1- Le principe d’égalité des conjoints est, à l’image du droit camerounais de la famille tout entier, une œuvre inachevée . Toute recherche sur le sujet impose que l’on s’entende au préalable sur la notion d’égalité.

2- Historiquement, l’égalité s’est d’abord exprimée par l’idée universaliste et abstraite d’une nature commune à tous les individus, entrainant une égalité des droits de chacun. C’est cette notion universaliste et abstraite qui figure dans l’article 1e de la Déclaration des droits de l’homme et du citoyen de 1789 . La mise en œuvre de cette vision formelle de l’égalité a toutefois progressivement, mis au jour une faille importante de la théorie sur laquelle elle se fonde, à savoir la présomption voulant que l’on puisse appliquer un modèle d’égalité de traitement et des individus à une société marquée par des inégalités profondes . L’égalité peut alors revêtir deux sens : l’égalité devant la loi, laquelle doit être la même pour tous, et celui éminemment aristotélicien de juste répartition .

Le professeur Luchaire rend bien compte de cette richesse sémantique, dans ce qu’il appelle les « deux faces constitutionnelles du principe d’égalité ». Selon cet auteur, « si la différenciation des conditions humaines légitime des règles distinctes, elle justifie aussi (…), des dispositions qui corrigent autant que faire se peut ce qu’il ya de plus choquant dans les disparités sociales, porter atteinte à l’égalité formelle pour se rapprocher de l’égalité réelle, c’est aussi servir l’égalité » . Il se peut en effet qu’une mesure conforme à l’égalité, aboutisse, dans les faits, à une profonde inégalité, notamment lorsque les individus auxquels elle a vocation à s’appliquer, se trouvent dans des situations différentes. En matière contractuelle par exemple, cette réalité a abouti à nier l’existence d’une égalité naturelle abstraite et automatique entre les parties contractantes , et à rechercher une égalité concrète, relative au contrat conclu .

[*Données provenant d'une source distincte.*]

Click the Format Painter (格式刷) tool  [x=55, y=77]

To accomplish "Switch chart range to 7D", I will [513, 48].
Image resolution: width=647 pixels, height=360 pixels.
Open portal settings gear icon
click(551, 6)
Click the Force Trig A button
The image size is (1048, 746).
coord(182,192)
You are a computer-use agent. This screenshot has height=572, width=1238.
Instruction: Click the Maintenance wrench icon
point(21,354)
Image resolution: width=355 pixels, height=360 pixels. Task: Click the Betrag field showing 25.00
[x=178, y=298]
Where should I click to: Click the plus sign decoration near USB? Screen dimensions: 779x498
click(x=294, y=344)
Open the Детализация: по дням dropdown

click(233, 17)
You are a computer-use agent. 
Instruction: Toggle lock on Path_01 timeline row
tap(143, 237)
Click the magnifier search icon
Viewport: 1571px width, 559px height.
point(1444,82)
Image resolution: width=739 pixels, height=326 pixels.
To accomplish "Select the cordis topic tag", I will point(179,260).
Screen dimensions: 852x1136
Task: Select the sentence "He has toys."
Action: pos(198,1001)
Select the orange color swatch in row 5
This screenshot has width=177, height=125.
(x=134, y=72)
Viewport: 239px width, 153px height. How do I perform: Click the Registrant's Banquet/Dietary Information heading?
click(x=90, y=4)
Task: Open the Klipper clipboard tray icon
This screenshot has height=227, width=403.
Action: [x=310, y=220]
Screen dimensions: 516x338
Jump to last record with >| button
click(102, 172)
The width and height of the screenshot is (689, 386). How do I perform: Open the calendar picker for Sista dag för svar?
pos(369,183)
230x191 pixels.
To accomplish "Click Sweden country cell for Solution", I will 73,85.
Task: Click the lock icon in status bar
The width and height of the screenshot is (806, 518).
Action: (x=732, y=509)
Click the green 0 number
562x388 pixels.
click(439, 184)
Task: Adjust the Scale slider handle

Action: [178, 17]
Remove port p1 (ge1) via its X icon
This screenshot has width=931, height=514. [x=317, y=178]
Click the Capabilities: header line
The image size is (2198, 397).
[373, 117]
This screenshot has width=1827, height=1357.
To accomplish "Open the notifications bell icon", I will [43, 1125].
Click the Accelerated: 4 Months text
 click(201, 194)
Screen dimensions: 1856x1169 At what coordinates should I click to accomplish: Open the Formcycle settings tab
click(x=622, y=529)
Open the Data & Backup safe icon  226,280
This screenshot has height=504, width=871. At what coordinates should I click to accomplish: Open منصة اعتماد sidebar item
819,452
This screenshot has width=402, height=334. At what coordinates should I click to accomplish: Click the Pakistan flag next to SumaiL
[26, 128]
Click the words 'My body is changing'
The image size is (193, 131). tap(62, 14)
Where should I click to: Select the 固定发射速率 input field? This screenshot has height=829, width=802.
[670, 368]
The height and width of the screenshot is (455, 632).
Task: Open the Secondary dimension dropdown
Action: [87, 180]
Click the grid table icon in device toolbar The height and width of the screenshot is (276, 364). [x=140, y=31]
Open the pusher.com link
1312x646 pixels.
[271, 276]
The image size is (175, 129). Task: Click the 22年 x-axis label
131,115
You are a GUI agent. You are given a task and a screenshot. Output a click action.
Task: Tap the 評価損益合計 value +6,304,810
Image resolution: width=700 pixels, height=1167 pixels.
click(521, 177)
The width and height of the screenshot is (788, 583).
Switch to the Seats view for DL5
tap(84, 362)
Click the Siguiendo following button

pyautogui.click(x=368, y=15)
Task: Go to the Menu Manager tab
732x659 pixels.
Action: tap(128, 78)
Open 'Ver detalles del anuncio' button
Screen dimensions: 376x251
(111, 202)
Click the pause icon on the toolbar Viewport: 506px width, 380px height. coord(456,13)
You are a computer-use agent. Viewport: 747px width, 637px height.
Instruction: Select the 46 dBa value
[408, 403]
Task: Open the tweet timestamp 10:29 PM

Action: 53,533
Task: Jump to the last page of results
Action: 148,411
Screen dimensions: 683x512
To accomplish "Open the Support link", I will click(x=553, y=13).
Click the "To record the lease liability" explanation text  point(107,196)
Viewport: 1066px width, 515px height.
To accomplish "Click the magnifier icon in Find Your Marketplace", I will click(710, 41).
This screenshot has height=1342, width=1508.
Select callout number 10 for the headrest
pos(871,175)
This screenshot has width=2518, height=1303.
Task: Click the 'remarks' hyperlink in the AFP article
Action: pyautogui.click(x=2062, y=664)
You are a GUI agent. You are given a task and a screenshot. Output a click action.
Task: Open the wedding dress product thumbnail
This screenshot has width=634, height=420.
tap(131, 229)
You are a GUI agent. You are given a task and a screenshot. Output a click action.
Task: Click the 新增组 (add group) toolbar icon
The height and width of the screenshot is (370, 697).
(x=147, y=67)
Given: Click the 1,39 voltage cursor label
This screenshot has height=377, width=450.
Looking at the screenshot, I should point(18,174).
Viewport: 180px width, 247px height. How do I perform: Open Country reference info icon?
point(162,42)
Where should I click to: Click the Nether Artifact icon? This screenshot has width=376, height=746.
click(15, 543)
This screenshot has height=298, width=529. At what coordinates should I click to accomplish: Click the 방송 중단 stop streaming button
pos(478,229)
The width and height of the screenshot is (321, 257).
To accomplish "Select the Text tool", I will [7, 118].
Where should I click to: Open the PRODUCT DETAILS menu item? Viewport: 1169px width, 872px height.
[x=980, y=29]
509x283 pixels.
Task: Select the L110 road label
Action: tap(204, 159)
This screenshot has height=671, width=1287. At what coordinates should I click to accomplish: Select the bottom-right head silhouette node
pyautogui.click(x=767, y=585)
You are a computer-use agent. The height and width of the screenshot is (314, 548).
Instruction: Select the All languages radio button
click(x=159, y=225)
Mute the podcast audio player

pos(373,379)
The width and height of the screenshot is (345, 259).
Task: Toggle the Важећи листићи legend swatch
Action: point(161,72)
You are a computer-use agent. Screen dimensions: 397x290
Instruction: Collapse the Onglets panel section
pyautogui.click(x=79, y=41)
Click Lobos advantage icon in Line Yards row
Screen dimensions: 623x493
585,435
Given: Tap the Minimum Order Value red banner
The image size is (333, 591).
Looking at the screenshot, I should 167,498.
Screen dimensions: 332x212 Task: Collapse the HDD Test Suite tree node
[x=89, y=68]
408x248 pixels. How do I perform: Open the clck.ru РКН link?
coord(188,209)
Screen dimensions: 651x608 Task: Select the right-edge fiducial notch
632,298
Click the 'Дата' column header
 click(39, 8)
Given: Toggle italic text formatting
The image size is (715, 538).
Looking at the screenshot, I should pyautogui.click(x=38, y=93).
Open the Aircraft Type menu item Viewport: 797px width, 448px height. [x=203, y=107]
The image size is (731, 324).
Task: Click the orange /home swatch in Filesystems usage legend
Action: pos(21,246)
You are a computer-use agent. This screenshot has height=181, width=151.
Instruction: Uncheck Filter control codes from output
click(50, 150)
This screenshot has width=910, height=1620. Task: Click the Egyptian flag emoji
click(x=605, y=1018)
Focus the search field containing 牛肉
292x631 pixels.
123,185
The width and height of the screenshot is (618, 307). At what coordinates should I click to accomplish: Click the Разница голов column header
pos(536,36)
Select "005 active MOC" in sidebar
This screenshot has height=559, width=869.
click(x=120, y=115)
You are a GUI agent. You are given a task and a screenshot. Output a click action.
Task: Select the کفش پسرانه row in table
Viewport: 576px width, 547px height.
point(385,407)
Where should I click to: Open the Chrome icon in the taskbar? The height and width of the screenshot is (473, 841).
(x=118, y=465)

Une définition concrète du principe d’égalité n’est donc pas chose aisée. Néanmoins, et relativement au mariage, nous l’entendrons essentiellement comme le « principe de répartition identique des prérogatives et des charges entre deux ou plusieurs personnes » . Il se caractérise, dans le contexte camerounais, par une évolution permanente : évolution du code civil français applicable au Cameroun ; évolution de la législation interne camerounaise.

3- Selon le code napoléonien de 1804, si la femme était l’égale de l’homme, elle ne l’était plus du tout dès lors qu’elle convolait. Mariée, elle était placée sous la puissance maritale et se trouvait attachée d’une incapacité juridique générale comparable à celle d’un mineur. Mais cette subordination conçue comme l’instrument de l’unité du ménage, s’est révélée pratiquement intenable, avant même d’apparaitre injustifiable aux yeux de tous sur le plan des principes, dès lors que les maris furent en masses et durablement tenus éloignés des foyers pour cause de guerre. C’est pourquoi, à l’aube de la seconde guerre mondiale, la loi du 18 février 1938, amplifiée ensuite par celle du 22 septembre 1942, pour faire face à l’absence d’un nombre considérable de maris prisonniers de guerre, réduisit la puissance maritale et abolit corrélativement l’incapacité de la femme. En particulier, la qualité de chef de famille était transférée à la femme en cas d’empêchement du mari .

Cependant, malgré ces indiscutables progrès vers l’égalité, la pleine capacité juridique de la femme mariée demeurait encore entravée par la loi, autant que par le contrat de mariage . C’est de cette évolution qu’a hérité le Cameroun à son indépendance . Cependant la législation camerounaise en matière de droit de la famille n’est pas demeurée figée. Le législateur camerounais a vite fait de se doter de plusieurs instruments juridiques qui marquent son attachement à l’égalité dans les relations conjugales.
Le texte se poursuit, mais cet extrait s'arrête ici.